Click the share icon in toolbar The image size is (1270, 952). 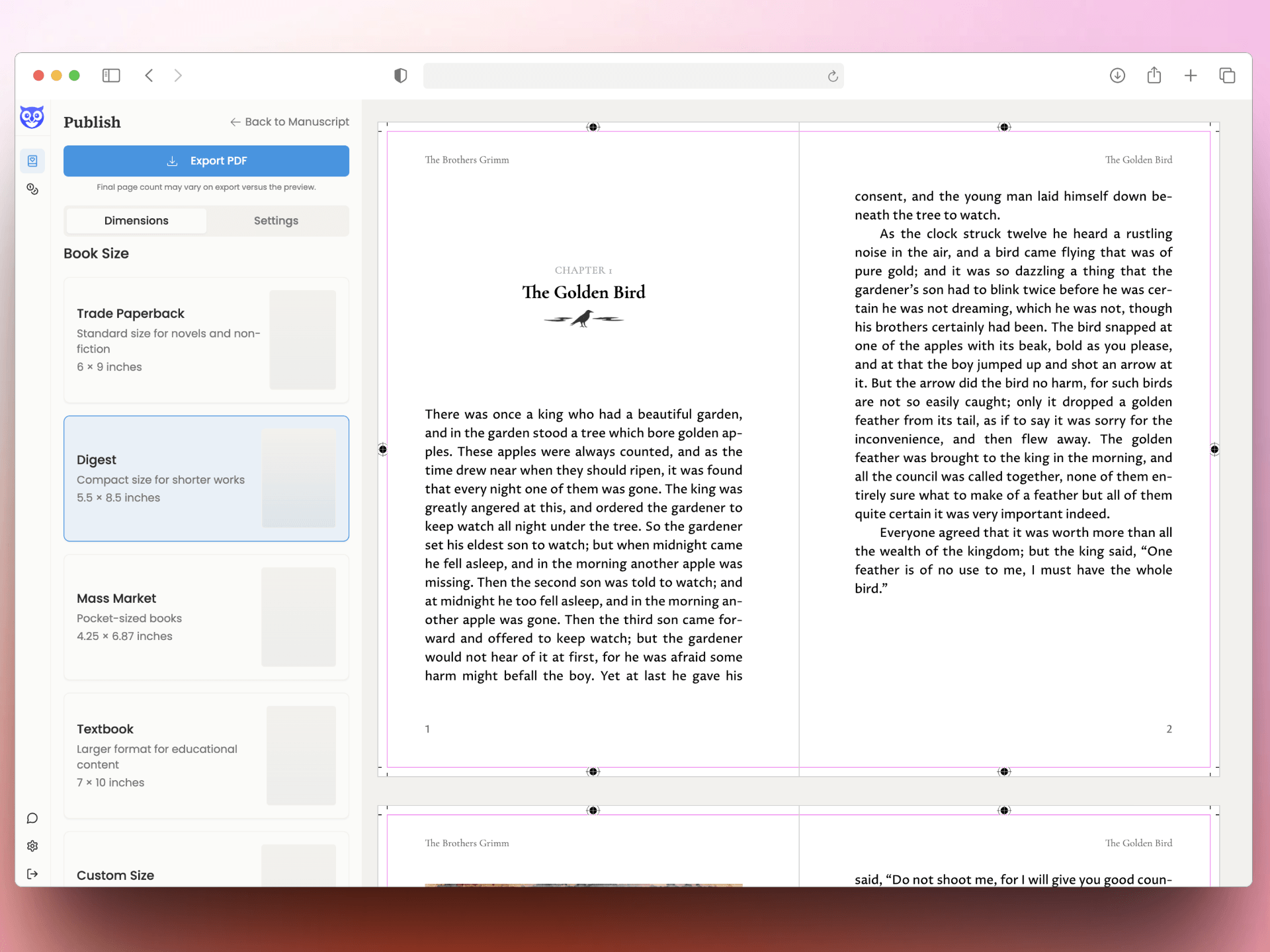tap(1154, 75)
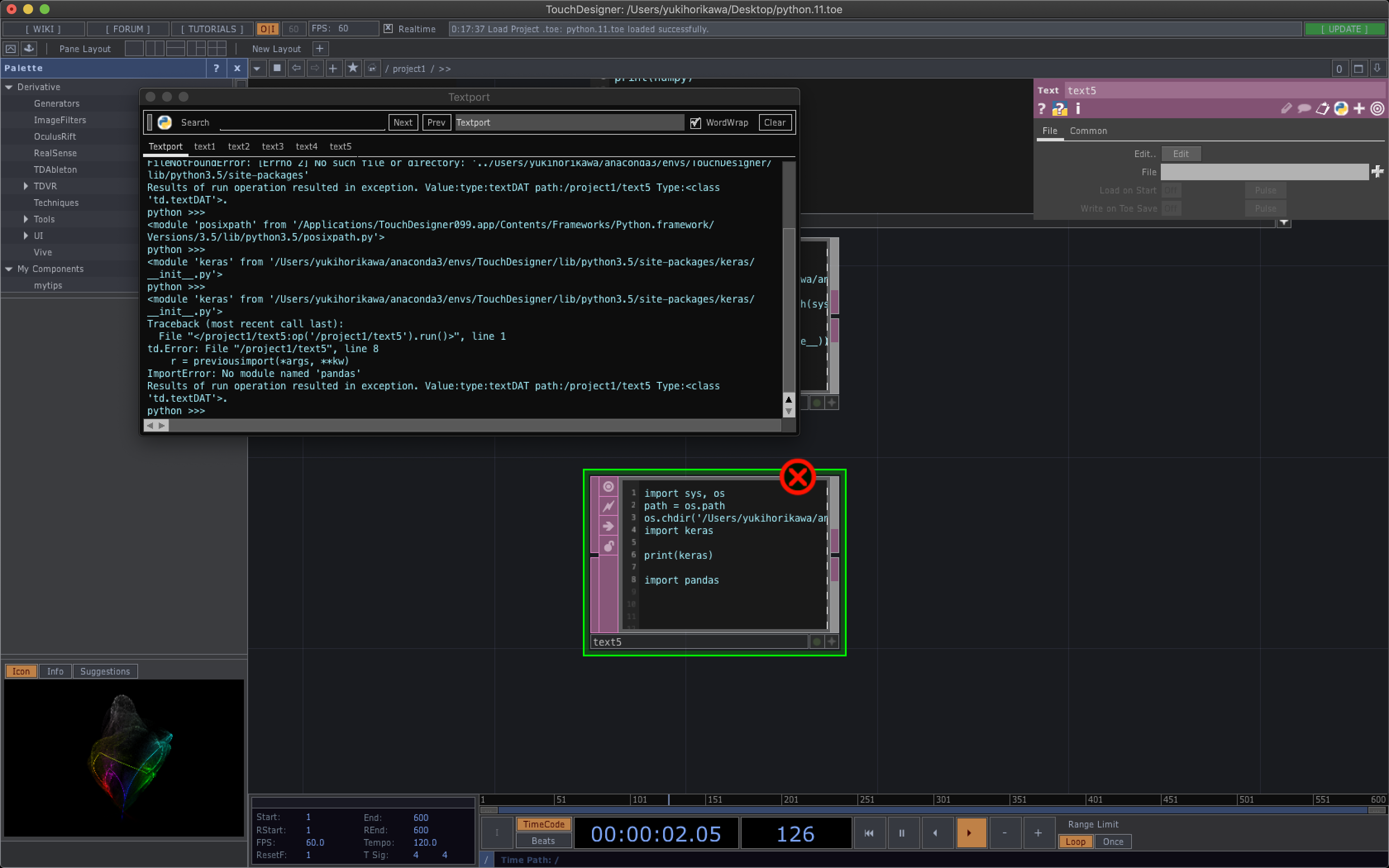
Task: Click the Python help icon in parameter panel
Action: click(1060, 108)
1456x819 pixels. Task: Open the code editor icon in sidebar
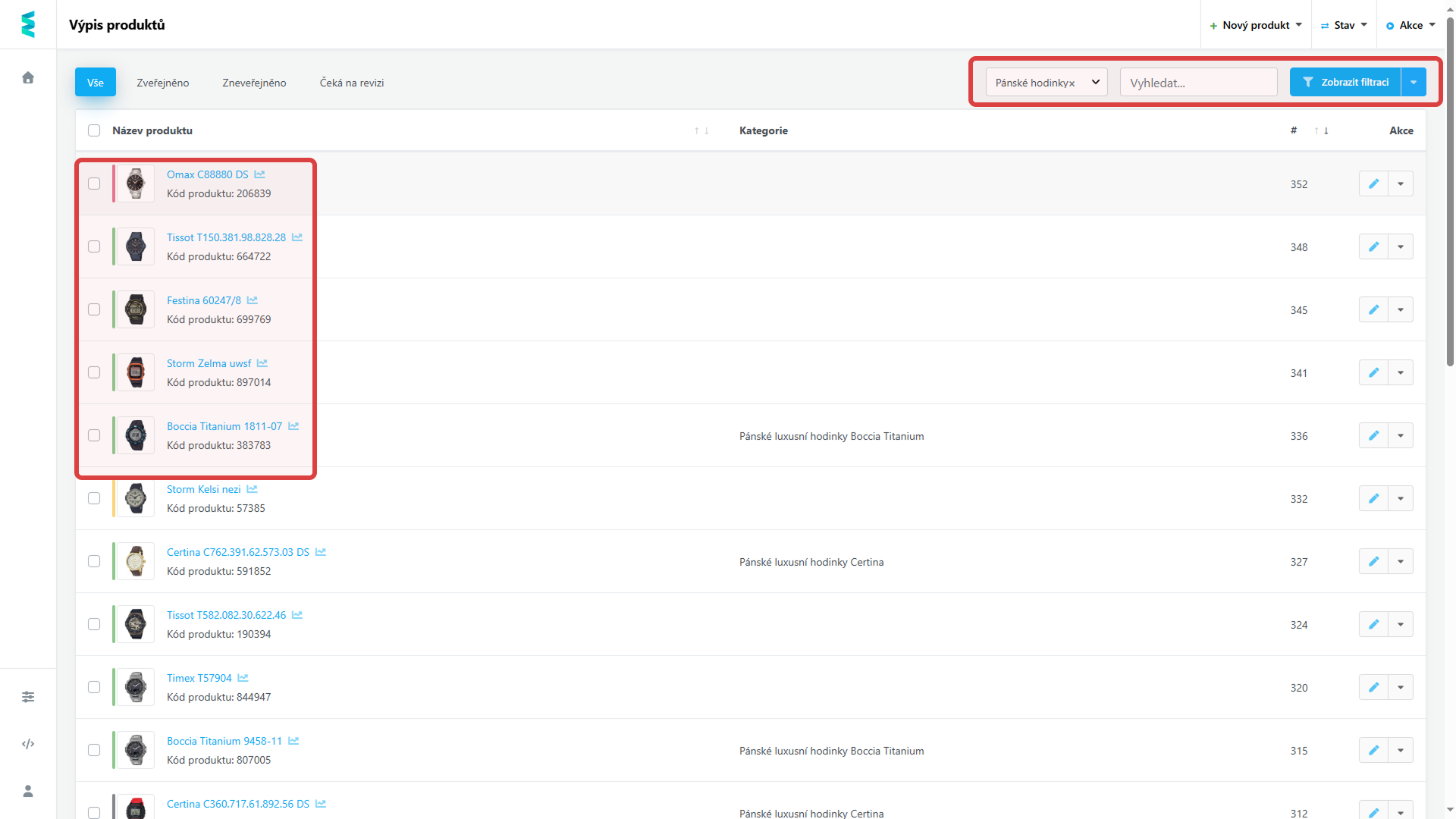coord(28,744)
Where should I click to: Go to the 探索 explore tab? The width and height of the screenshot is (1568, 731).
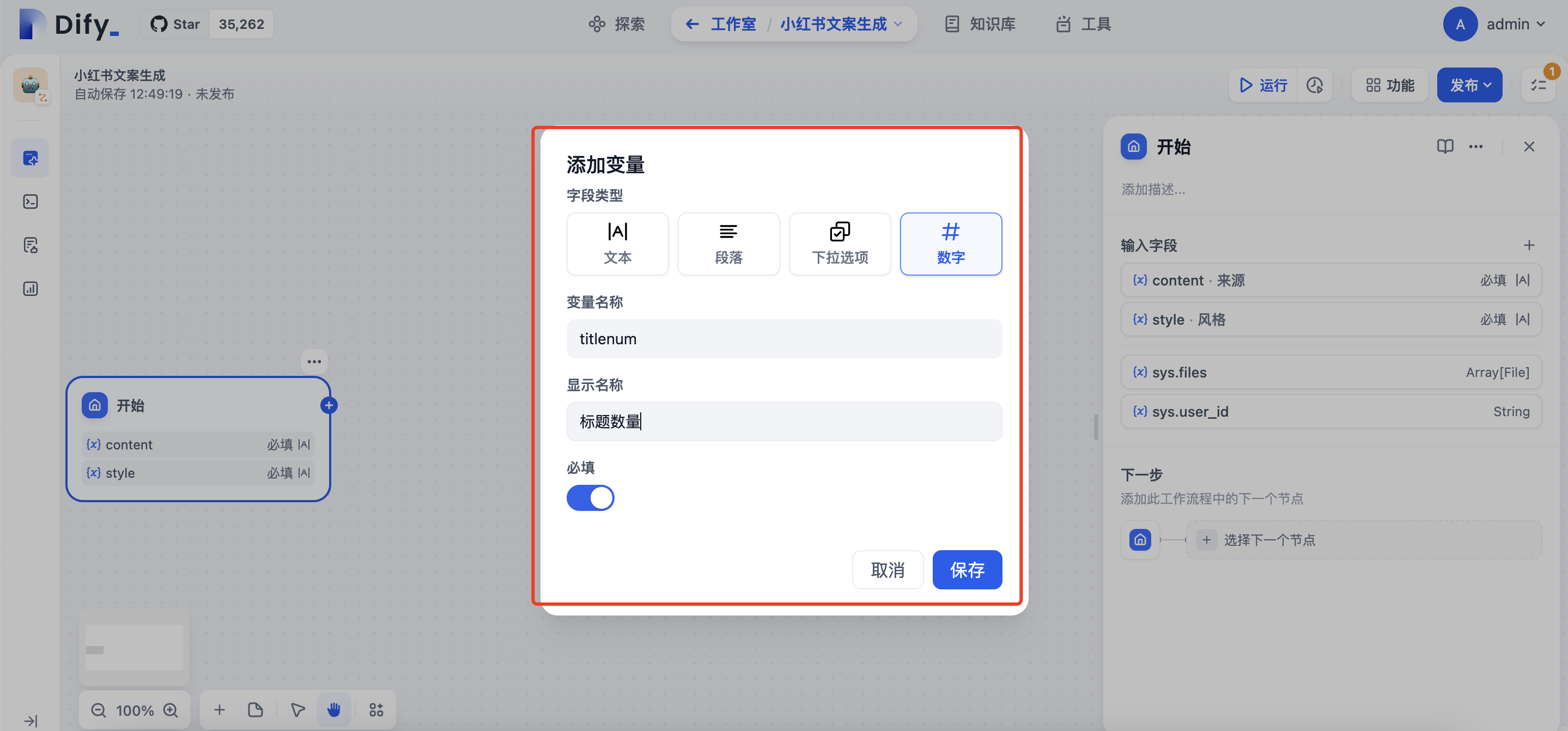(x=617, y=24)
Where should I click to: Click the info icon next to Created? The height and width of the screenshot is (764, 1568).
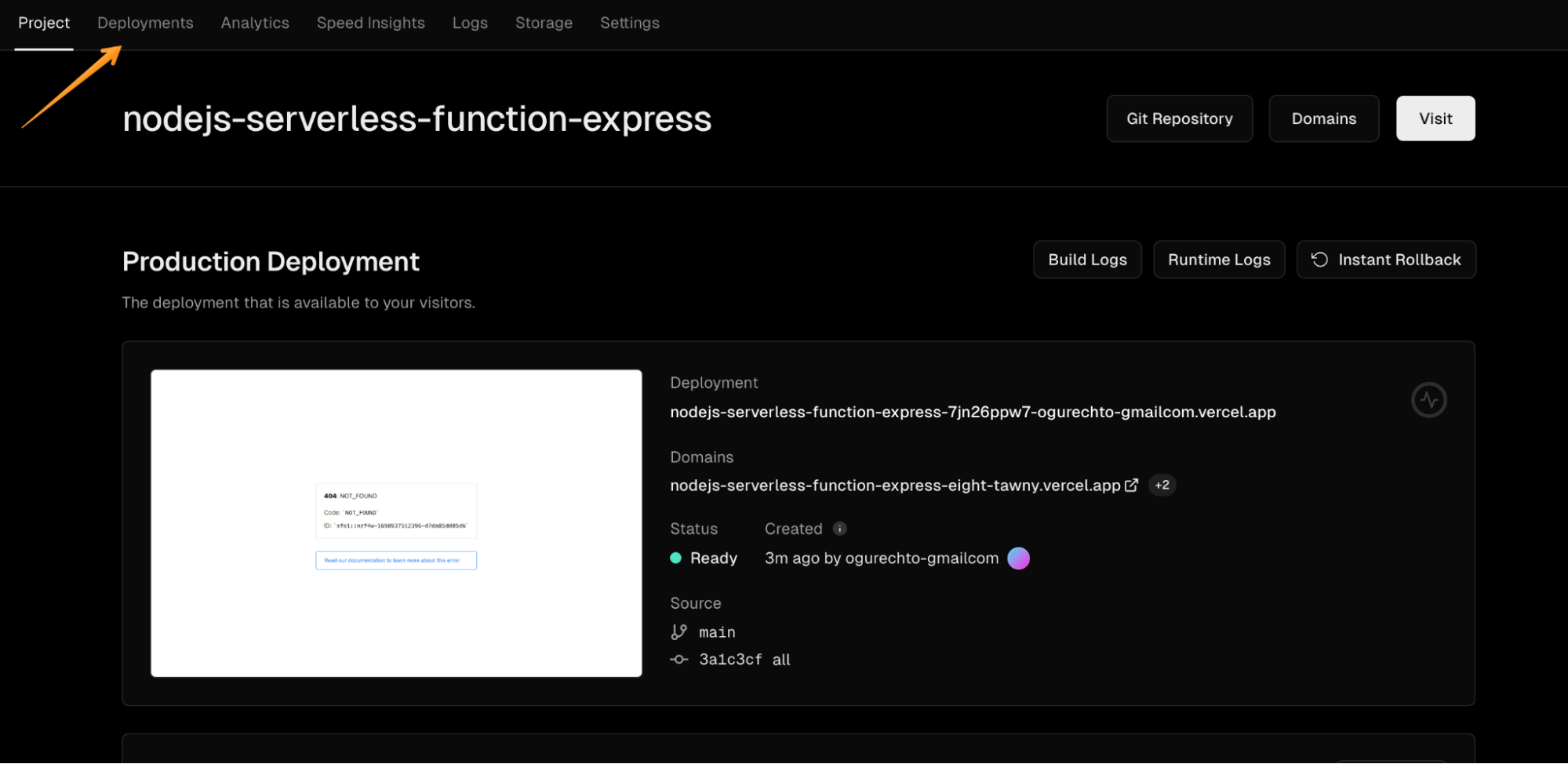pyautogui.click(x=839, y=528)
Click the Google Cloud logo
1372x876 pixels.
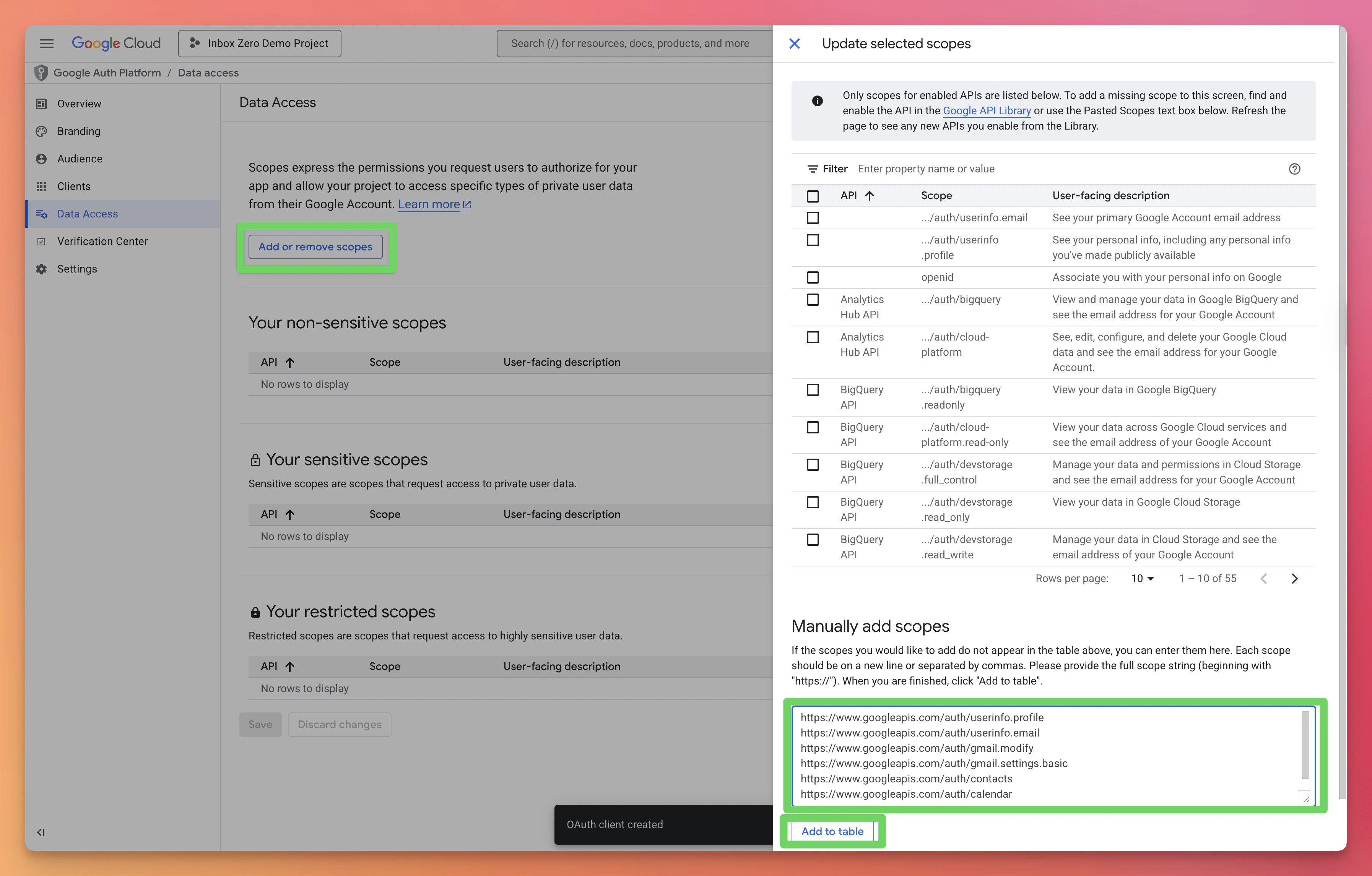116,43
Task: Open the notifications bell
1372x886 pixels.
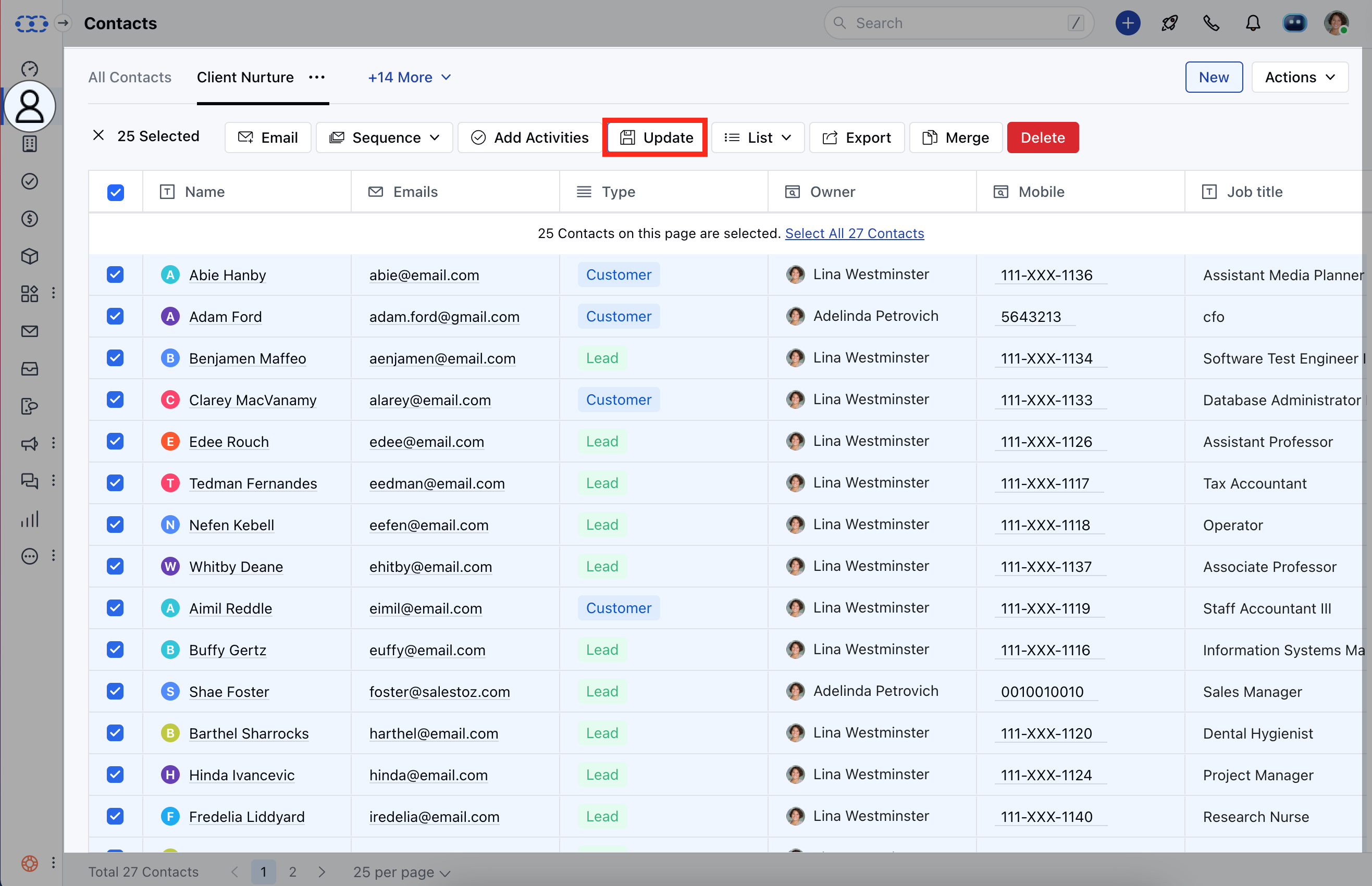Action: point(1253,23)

Task objective:
What is wanted is an exact copy of the lines from the line with "Where should I click to: Click" through the end of the records, both ends included, pictures excluded.

Task answer:
Where should I click to: Click the info icon next to Created? The height and width of the screenshot is (764, 1568).
pyautogui.click(x=839, y=528)
Click the Google Cloud logo
1372x876 pixels.
116,43
Task: Open the notifications bell
1372x886 pixels.
Action: point(1253,23)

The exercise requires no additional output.